Monday, January 28, 2008


I just received my latest copy of The New York Review of Books in the mail, and turned immediately to the article by Sarah Boxer with the simple title, Blogs. Once assigned to "create an anthology of blogs" for a book, she addresses that insurmountable task in the article. She also reviews several recent books about blogs. Aside from describing what a blog is, some of the legal rules concerning blogs, and the difference between blogs and journalistic and/or book writing, she finishes with a wonderful allegory of superheroes and bloggers, summing it up with the phrase, "They [bloggers] are what they write." I think that is true.

Speaking of blogging, the discussion amongst several Idaho bloggers over at RedStateRebels on the topic of videos versus live speakers at the Frank Church Banquet is interesting, important, and somewhat amusing. I think the idea of videos is great; however, I prefer live speakers (especially since I have to spend so much money and travel that far...I may as well live in Canada....). Of course, since the IDP has only posted partial information about the Frank Church Banquet, it's difficult to know exactly what the weekend's plans entail. Now I've heard that the candidates will not only have a chance to speak on Friday evening, but that they will all have hospitality rooms as well. If that's the case, then videos at the banquet no longer seem like such a bad idea.

I think that the problem here is that the IDP just doesn't release enough information at any given time. This tends to make their activities appear secretive, ill-planned, or just plain unorganized. Things seem to be getting better now that some re-organization of the website is going on, we have a new party chair, the Chair of County Chairs is a well-organized and diplomatic, and Shelley and Randy are around to keep everyone apprised of what they know. But the IDP still needs to do more to keep one step ahead of the bloggers..... if that's even possible.
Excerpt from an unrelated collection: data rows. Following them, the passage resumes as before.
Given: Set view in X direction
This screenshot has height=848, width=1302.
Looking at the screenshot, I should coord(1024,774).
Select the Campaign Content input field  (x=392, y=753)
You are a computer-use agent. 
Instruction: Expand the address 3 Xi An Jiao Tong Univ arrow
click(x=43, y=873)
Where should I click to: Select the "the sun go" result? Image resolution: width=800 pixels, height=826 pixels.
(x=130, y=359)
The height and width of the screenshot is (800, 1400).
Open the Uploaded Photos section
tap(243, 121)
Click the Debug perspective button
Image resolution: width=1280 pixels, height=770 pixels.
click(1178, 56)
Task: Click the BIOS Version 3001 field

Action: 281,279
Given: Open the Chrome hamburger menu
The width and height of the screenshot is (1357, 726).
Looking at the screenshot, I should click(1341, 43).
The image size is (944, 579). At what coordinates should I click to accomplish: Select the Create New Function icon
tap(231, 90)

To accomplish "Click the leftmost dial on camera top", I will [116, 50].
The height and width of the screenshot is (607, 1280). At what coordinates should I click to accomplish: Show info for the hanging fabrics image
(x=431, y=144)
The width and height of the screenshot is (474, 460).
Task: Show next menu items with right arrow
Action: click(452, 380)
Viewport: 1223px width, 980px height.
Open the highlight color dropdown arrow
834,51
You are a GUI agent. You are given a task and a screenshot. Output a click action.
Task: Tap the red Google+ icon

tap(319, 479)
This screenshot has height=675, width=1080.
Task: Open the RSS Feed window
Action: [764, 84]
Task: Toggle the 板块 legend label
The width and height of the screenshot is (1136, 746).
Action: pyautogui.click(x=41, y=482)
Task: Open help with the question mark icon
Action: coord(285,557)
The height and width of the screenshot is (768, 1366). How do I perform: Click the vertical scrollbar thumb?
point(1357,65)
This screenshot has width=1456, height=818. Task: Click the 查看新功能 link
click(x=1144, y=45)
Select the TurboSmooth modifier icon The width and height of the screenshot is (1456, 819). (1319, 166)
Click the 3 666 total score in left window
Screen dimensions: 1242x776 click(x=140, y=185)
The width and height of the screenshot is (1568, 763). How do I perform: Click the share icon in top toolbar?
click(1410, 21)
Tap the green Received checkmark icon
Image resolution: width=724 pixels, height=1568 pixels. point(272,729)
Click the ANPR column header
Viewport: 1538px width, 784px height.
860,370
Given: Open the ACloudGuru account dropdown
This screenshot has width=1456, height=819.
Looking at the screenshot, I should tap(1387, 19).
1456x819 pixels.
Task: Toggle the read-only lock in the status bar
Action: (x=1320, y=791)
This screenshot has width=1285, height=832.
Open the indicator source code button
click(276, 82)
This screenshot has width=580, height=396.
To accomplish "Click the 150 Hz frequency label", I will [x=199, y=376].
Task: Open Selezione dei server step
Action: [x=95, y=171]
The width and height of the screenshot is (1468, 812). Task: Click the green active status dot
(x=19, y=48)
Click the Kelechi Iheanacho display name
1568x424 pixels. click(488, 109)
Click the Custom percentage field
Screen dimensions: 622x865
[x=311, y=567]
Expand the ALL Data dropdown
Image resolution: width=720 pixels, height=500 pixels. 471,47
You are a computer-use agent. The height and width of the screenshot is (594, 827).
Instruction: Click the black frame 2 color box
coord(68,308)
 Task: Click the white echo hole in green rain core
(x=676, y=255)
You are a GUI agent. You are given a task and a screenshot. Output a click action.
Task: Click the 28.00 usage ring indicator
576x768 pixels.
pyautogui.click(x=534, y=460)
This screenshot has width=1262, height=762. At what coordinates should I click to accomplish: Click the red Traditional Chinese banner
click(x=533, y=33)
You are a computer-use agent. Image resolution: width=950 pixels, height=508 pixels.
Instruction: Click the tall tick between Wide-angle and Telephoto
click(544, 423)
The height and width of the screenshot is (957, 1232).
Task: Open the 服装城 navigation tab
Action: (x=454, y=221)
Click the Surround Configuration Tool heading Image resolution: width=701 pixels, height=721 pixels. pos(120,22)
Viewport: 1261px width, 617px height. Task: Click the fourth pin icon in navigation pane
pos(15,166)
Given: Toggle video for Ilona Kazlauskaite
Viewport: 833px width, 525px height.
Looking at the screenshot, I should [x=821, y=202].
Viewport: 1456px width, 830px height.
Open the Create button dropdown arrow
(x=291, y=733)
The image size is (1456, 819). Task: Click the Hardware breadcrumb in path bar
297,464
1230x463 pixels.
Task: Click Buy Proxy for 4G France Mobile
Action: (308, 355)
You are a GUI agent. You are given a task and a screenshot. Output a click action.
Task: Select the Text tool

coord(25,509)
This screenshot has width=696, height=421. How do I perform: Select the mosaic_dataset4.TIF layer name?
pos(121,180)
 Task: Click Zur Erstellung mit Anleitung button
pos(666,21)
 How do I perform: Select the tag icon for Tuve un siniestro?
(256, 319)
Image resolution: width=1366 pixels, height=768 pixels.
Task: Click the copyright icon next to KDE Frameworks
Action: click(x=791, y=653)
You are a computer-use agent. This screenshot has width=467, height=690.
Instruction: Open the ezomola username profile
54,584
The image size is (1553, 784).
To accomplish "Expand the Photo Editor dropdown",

Unfortunately for me, I am unable to get to Boise before about 8:30 Friday evening so I'll miss out on everything that day. Luckily for me, I am not afraid of speaking to candidates and asking them tough questions like how could you possibly support more nuclear energy in Idaho when there's nothing to do with the waste, it uses so much water and its costs to taxpayers are outrageous?; or how could you even think of mentioning pro-logging in Boundary County when not only is it the single most controversial wedge issue here, and, when Risch's roadless plan puts so much of Boundary County into the General Forest (read "protected by USFS whim") category; or what is your plan for withdrawal from Iraq; or what would you do in the US Congress to fight corporate monopolies; or how do you stand on the death penalty, on gay marriage, on the second amendment; and so forth.

Anyway, for the moment, I'm just trying to get enough money together to attend the Frank Church Banquet....

Back to blogging, which I think is a wonderful way for people to connect. It's great, creative, informative, occasionally malevolent, but usually positively purposeful (as in the "alternative" press), sometimes petty as well as brilliant, witty, idiotic, cathartic and blatantly over-personal, stream of consciousness as well as the well-researched academic article, and the adjectives go on and on.

I think that the Idaho bloggers have done quite well in bringing together diverse areas of this state so that suddenly it's not just north, south east and west, but Idaho as one entity. Not that regional differences don't exist and I, for one, make that obvious. But now I know what's going on in Boise, Pocatello, Idaho Falls or Moscow. I hear about energy plans around Idaho, the latest Bill Sali idiocies, what's happening in the ID Legislature, Larry Craig's latest presents to the IDP, environmental concerns around the state, as well as about food, restaurants, drink, local politics, and so forth. All thanks to Idaho's bloggers.

Indeed, meeting these bloggers at the Frank Church Banquet will probably be just as exciting, if not more so, than watching our candidates speak, uh, act, uh, whatever it is they'll be going (no offense intended, candidates, but blogging is just, well, just so interesting). Maybe it's just appreciation of the writing. As Anais Nin once wrote, "We write to taste life twice, in the moment and in retrospection."